It's somewhat heartening because I don't recall nearly so much enthusiasm for Hillary. It suggests that Biden may be doing more in Pennsylvania than she did.
It also lets me know that, if a civil war happens, I'll have friends I can work with.
The bad news of all that is it just shows how our political divide has become completely unmoored from proper class considerations. People who are being fucked by capitalism are voting for Trump and the people in my neighborhood, a large portion of whom make over $100,000 a year and don't need government health insurance, are voting for Biden.
It's about education, innit? And I don't really mean that in the sense of "Oh those people who didn't go to college are dumb," because, in my experience, the level of dumbness in a person does not actually correlate very well to their educational attainment level.

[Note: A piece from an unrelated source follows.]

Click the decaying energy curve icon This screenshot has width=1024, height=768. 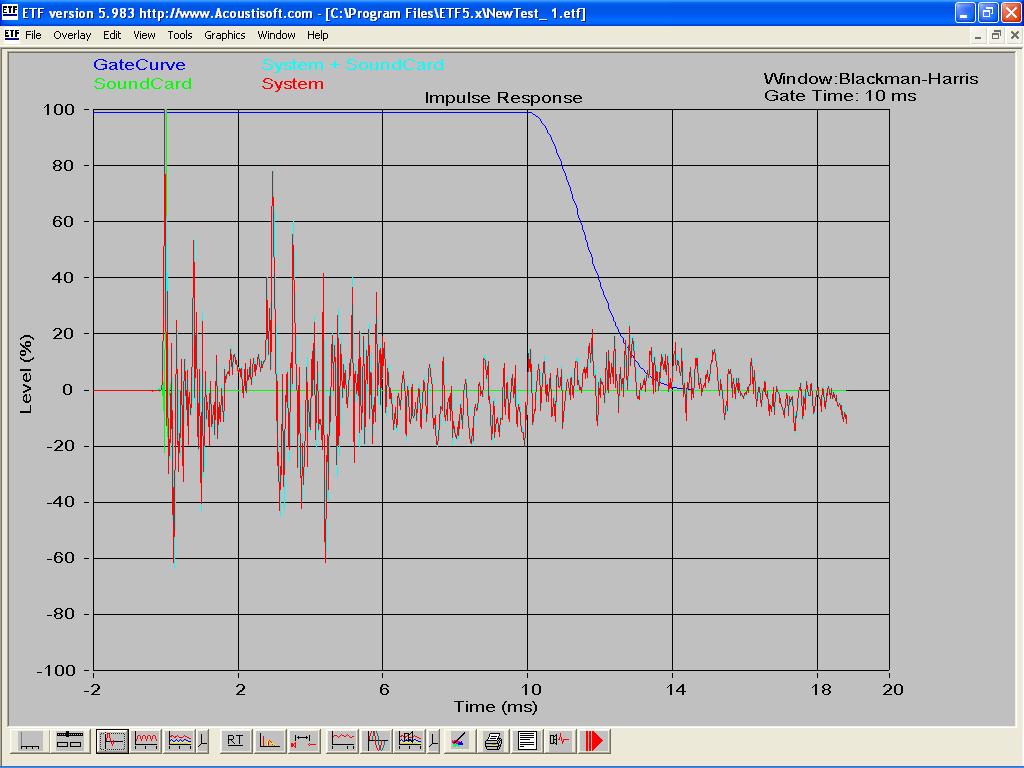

That's not it at all. It's that people who didn't go to college don't see how they or their kids can make it in the future economy, so they're just trying to vote, vainly as it will turn out, to bring back the economy they imagine we had in the 1950s. Of course, that's an inherently racist fantasy.
The people who don't see a future for themselves or their kids in this economy but also know that the 50s were not actually better (and won't return anyway) voted for Bernie or Elizabeth Warren. But hopefully they can see that Biden is 1000X better than Trump, regardless.
Last edited by Hot Pepsi; 17-09-2020, 18:29.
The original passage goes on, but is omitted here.